PASSAGE GIVEN>
★ ★ ★ ★ ★

As we are now over the half way mark for this financial year, this SMSF update focuses on a number of important planning issues leading up to 30 June 2012.
Concessional contributions (‘CC’)/Non-concessional contributions (‘NCC’)
CCs are generally contributions which are included in the assessable income of the SMSF. An example of a CC is a contribution made by an employer on behalf of an employee. An NCC is a contribution by a member that is not claimed as a deduction.
Most members are subject to a maximum $25,000 CC cap unless they wish to pay excess contributions tax. However, a member who is 50 or over on the last day of the financial year has a $50,000 CC cap. Note that this higher CC cap may cease on 30 June 2012.
From 1 July 2012 it is proposed that the $50,000 CC cap will only apply to those 50 or over who have less than $500,000 in superannuation. The details of how this $5000,000 will be assessed and the legislation covering this proposal have not yet been released.
Both CCs and NCCs are subject to contribution caps. If these caps are exceeded, excess contributions tax of up to 93% may be payable. Planning a strategy now to optimise contributions subject to the caps means making sure there will be no excess contributions tax.

★ ★ ★ ★ ★

[Screen grounding examples]
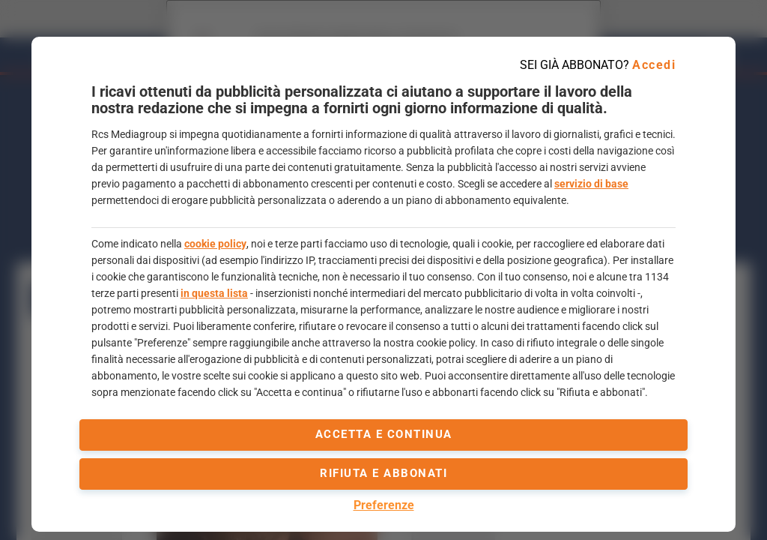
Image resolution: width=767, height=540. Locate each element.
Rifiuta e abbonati (383, 473)
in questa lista (214, 293)
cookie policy (215, 244)
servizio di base (591, 184)
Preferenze (384, 505)
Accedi (654, 65)
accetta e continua (383, 434)
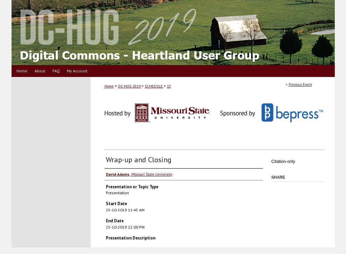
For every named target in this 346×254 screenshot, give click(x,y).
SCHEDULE (154, 86)
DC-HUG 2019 (130, 86)
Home (109, 86)
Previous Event (300, 84)
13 (169, 86)
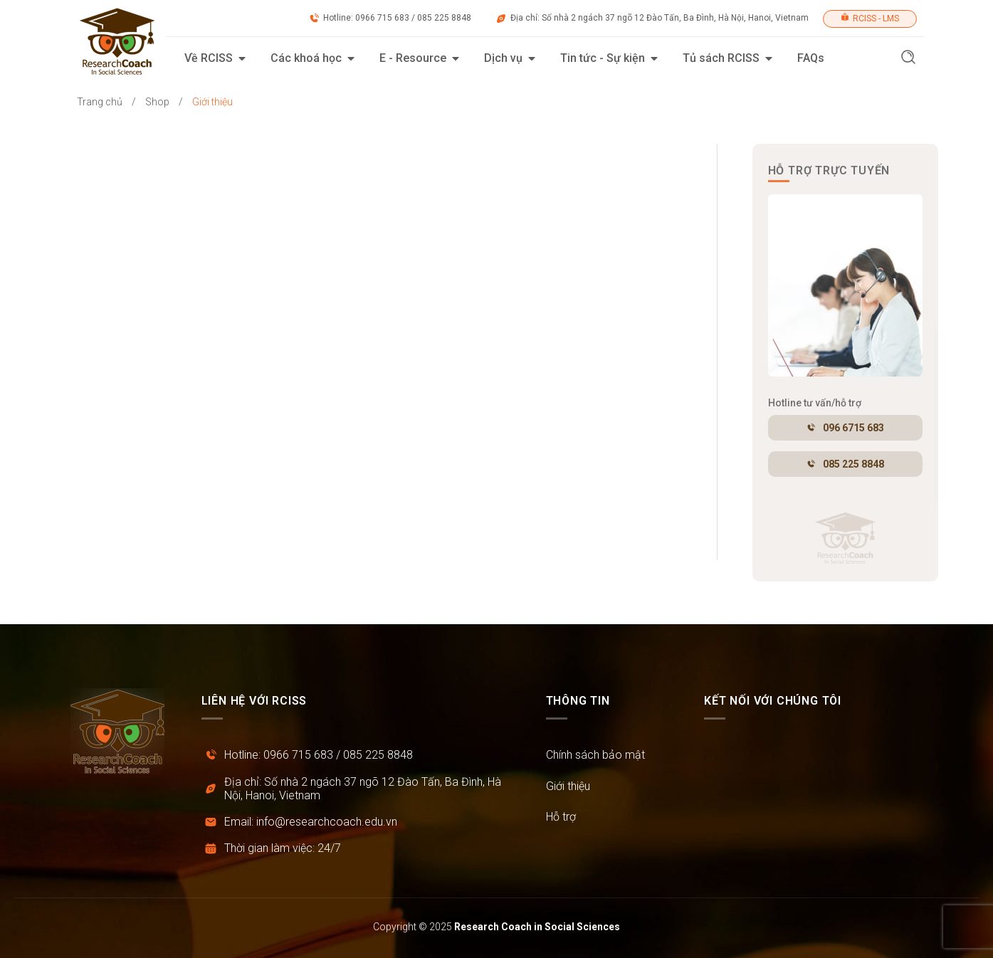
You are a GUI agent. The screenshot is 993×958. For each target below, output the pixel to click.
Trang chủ (99, 101)
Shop (157, 101)
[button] (908, 58)
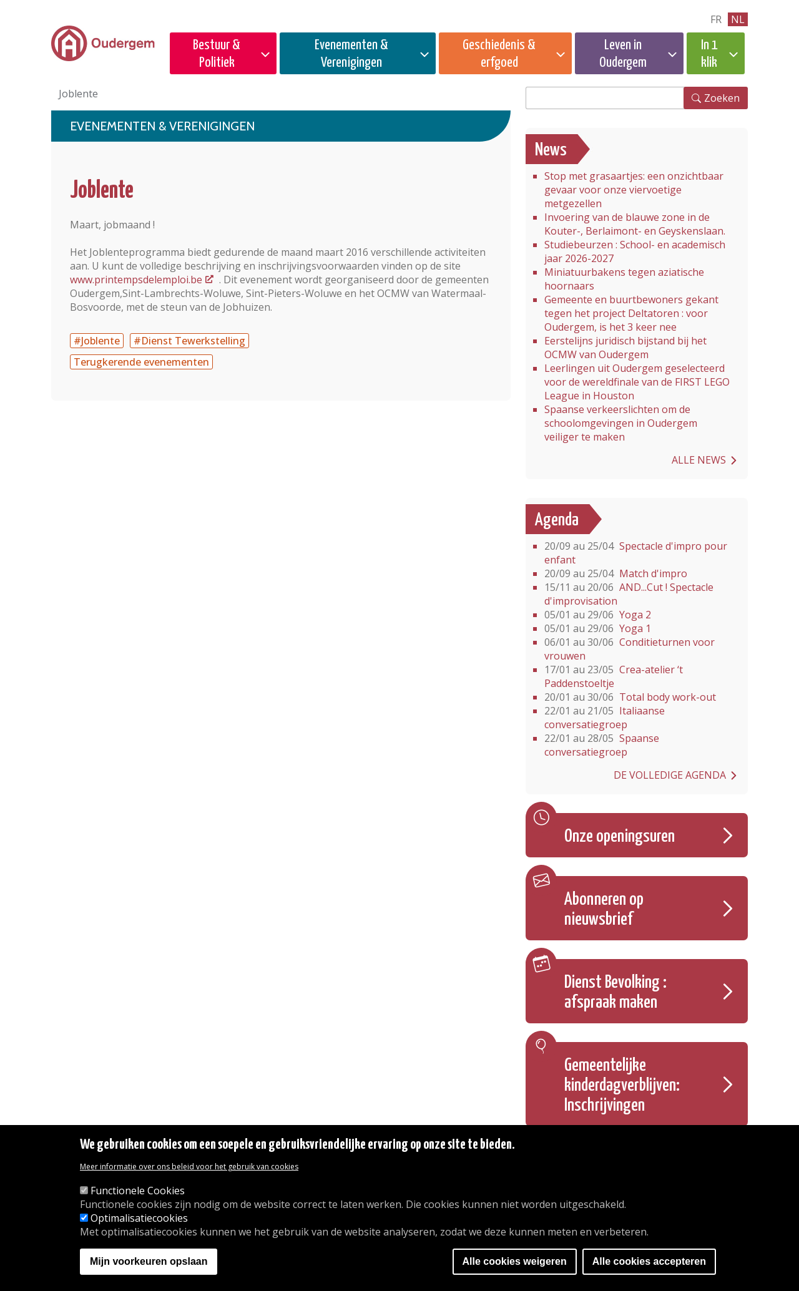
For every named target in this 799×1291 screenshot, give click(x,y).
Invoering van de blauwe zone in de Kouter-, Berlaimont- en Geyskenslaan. (634, 224)
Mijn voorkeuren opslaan (148, 1261)
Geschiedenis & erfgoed (499, 54)
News (551, 150)
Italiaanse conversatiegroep (604, 717)
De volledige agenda (670, 775)
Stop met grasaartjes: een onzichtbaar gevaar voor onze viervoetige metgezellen (633, 189)
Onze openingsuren (619, 836)
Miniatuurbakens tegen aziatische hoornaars (624, 279)
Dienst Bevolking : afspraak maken (615, 992)
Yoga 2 (597, 614)
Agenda (557, 520)
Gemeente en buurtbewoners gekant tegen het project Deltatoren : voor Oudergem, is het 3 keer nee (631, 313)
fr (716, 19)
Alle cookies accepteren (649, 1261)
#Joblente (97, 341)
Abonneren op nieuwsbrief (604, 909)
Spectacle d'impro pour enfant (635, 553)
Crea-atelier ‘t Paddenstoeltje (613, 676)
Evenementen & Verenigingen (351, 54)
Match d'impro (615, 573)
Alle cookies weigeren (515, 1261)
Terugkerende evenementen (141, 362)
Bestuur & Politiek (216, 54)
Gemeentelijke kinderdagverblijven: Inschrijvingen (622, 1085)
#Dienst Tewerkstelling (189, 341)
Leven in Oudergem (623, 54)
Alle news (699, 460)
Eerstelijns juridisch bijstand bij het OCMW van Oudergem (625, 347)
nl (738, 19)
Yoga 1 (597, 628)
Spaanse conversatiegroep (601, 745)
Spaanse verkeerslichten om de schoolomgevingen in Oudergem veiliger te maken (620, 423)
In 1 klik (709, 54)
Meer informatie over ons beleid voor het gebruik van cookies (189, 1166)
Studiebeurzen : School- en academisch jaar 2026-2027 (634, 251)
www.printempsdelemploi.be (136, 279)
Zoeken (722, 98)
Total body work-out (630, 697)
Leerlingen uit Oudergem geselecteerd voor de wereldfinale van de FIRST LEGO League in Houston (637, 381)
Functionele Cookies (138, 1190)
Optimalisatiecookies (139, 1218)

★ ★ ★ ★ ★

PROBLEM 1> Please list the dollar caps, the dollar threshold and the maximum tax rate stated in the SMSF update above, noting what each one applies to.
PROBLEM 2> Continue the SMSF update on contribution planning after its last sentence.

RESPONSE 1>
- $25,000: the concessional contributions cap for most members
- $50,000: the concessional contributions cap for a member who is 50 or over on the last day of the financial year
- $500,000: the superannuation balance that, under the proposal from 1 July 2012, members 50 or over must be below to keep the $50,000 cap
- 93%: the highest rate of excess contributions tax that may be payable when the caps are exceeded

RESPONSE 2>
One common trap giving rise to excess contributions tax assessments is where a member makes a $150,000 NCC in one income year and then make the $450,000 in the next or following two income years. We have seen many hefty excess assessments issued where the contribution in the initial year slightly exceeded $150,000 (invariably by oversight, eg, a calculation error) thereby triggering the bring forward rule in that year.
An excess contributions tax assessment of $69,285 applies to a $1,000 excess in the initial year as the initial year of $151,000 kicked off the three year bring forward rule. Fortunately, the ATO have been exercising their discretion in certain small excess cases such as these but proper planning in the first place before making any sizeable contribution should overcome any excess.
‘Gainful employment’ is a condition that must be met by members aged between 65 and 75 wishing to contribute to a fund. Such members must satisfy this test before making a contribution. A person is gainfully employed on a part-time basis if they are employed for at least 40 hours in a period of not more than 30 consecutive days.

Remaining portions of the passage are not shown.